(DATA LISTING)

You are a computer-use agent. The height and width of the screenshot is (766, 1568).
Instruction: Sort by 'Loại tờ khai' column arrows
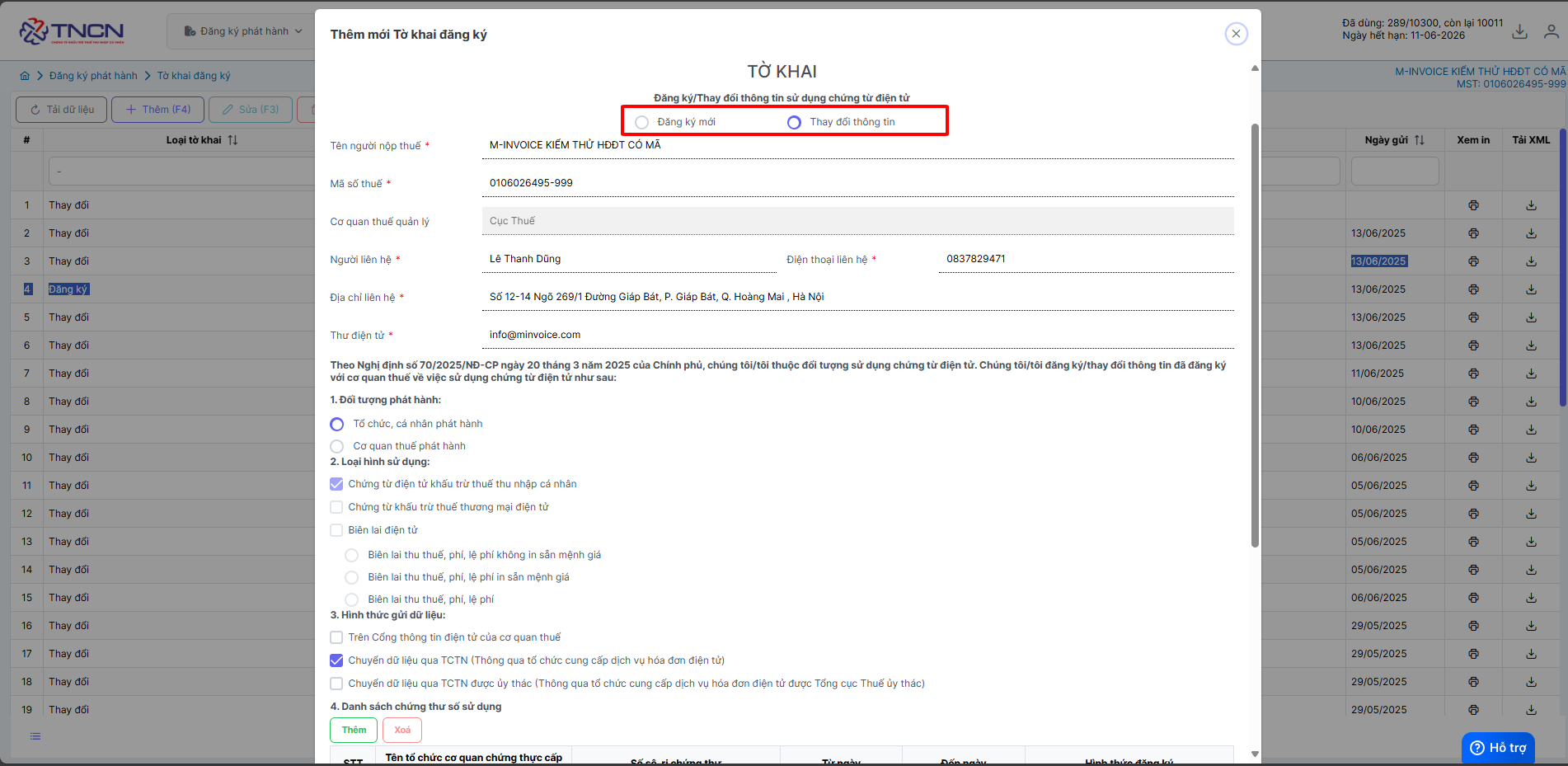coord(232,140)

(End DATA LISTING)
(DATA LISTING)

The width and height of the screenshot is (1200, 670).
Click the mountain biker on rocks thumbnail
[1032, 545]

(End DATA LISTING)

* _TASK GOAL_
Throughout the material above, report each line holding the word "height".

* _RESPONSE TO THE EXERCISE_
You are a computer-use agent. The height and width of the screenshot is (766, 1568).
The width and height of the screenshot is (1200, 670).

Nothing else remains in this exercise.